Kronecker Delta summation (easy)

Gold Member
Hi PF!

As outlined in my book ##\delta_{ij} \delta_{jk} = \delta_{ik}## but don't we sum over repeated indices (and the ##j## is repeated)? Can someone explain why we do not sum in this situation?

Thanks!

Homework Helper
Yes it is summed over ##j##. Written explicitly, the sum looks like
$$\delta_{i1} \delta_{1k} + \delta_{i2} \delta_{2k} + \ldots + \delta_{iN} \delta_{Nk}$$
You see that if ##i\neq k##, all terms above will vanish.
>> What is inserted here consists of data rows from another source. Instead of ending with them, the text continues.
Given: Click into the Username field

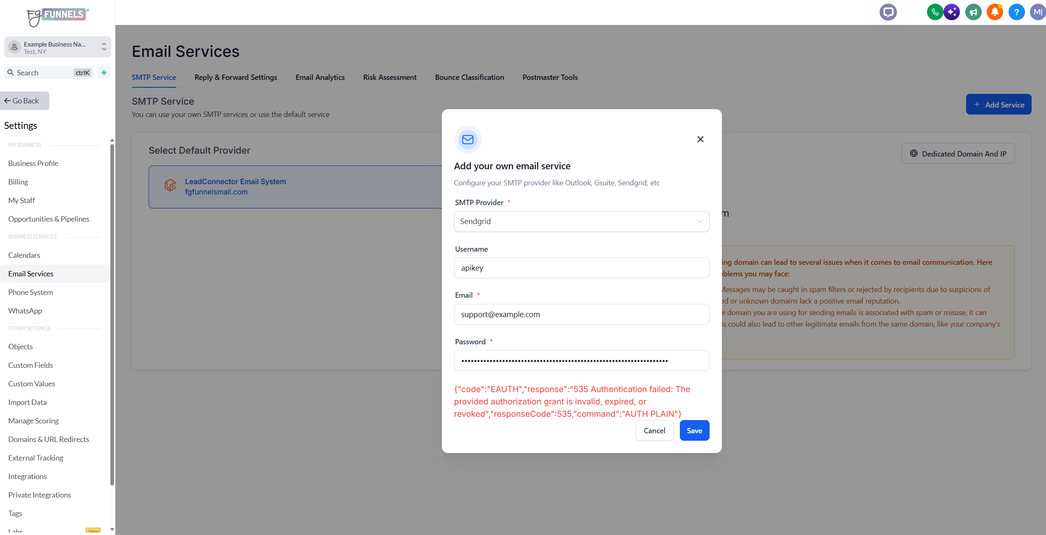Looking at the screenshot, I should coord(581,268).
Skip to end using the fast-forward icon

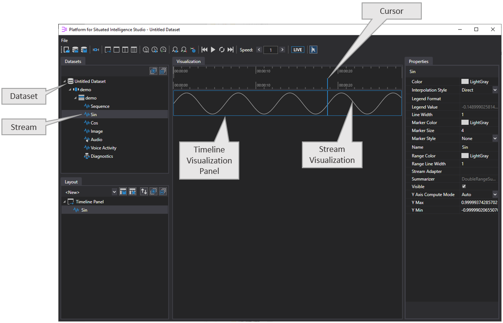point(230,49)
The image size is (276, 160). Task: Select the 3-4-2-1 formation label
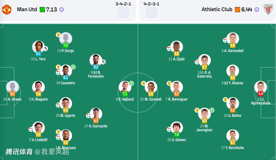[x=123, y=4]
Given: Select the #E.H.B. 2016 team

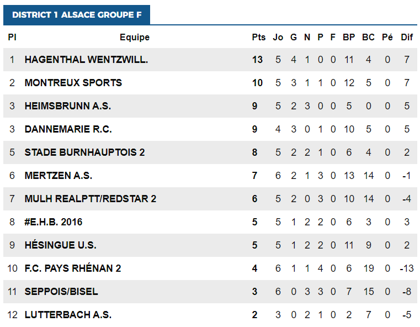Looking at the screenshot, I should pyautogui.click(x=54, y=222).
If ##i=k## there will be only one term surviving, therefore that sum can be written compactly as ##\delta_{ik}##.

joshmccraney
Gold Member
Thanks for responding blue_leaf77! Let's assume ##i,j,k## vary from ##1,2,3##. Then we have $$\delta_{11} \delta_{11} + \delta_{22} \delta_{22} + \delta_{33} \delta_{33} = 3 \neq \delta_{ik}$$

Did I miss something?

Homework Helper
Gold Member
2022 Award
Thanks for responding blue_leaf77! Let's assume ##i,j,k## vary from ##1,2,3##. Then we have $$\delta_{11} \delta_{11} + \delta_{22} \delta_{22} + \delta_{33} \delta_{33} = 3 \neq \delta_{ik}$$

Did I miss something?
Why would ##i## and ##k## be summed?

And, if you sum them on the right hand side you would get equality.

Last edited:
Gold Member
Why would ##i## and ##k## be summed?
That's what blue_leaf wrote.
$$\delta_{i1} \delta_{1k} + \delta_{i2} \delta_{2k} + \ldots + \delta_{iN} \delta_{Nk}$$

Since ##i## and ##k## can range from 1,2,3 we would have$$\delta_{11} \delta_{11} + \delta_{21} \delta_{11} + \delta_{31} \delta_{11}+ \delta_{12} \delta_{21}+ \delta_{22} \delta_{21}+ \delta_{32} \delta_{21}+\cdots + \delta_{33} \delta_{33}\\=\delta_{11} \delta_{11}+\delta_{22} \delta_{22}+\delta_{33} \delta_{33}$$ which is why I was summing.

Homework Helper
Gold Member
2022 Award
That's what blue_leaf wrote.

Since ##i## and ##k## can range from 1,2,3 we would have$$\delta_{11} \delta_{11} + \delta_{21} \delta_{11} + \delta_{31} \delta_{11}+ \delta_{12} \delta_{21}+ \delta_{22} \delta_{21}+ \delta_{32} \delta_{21}+\cdots + \delta_{33} \delta_{33}\\=\delta_{11} \delta_{11}+\delta_{22} \delta_{22}+\delta_{33} \delta_{33}$$ which is why I was summing.
blue leaf summed only ##j##, which is a repeated index.

joshmccraney
Gold Member
blue leaf summed only ##j##, which is a repeated index.
Ohhhhh I see now! Shoot, yea I was doing it all wrong! Thank you both!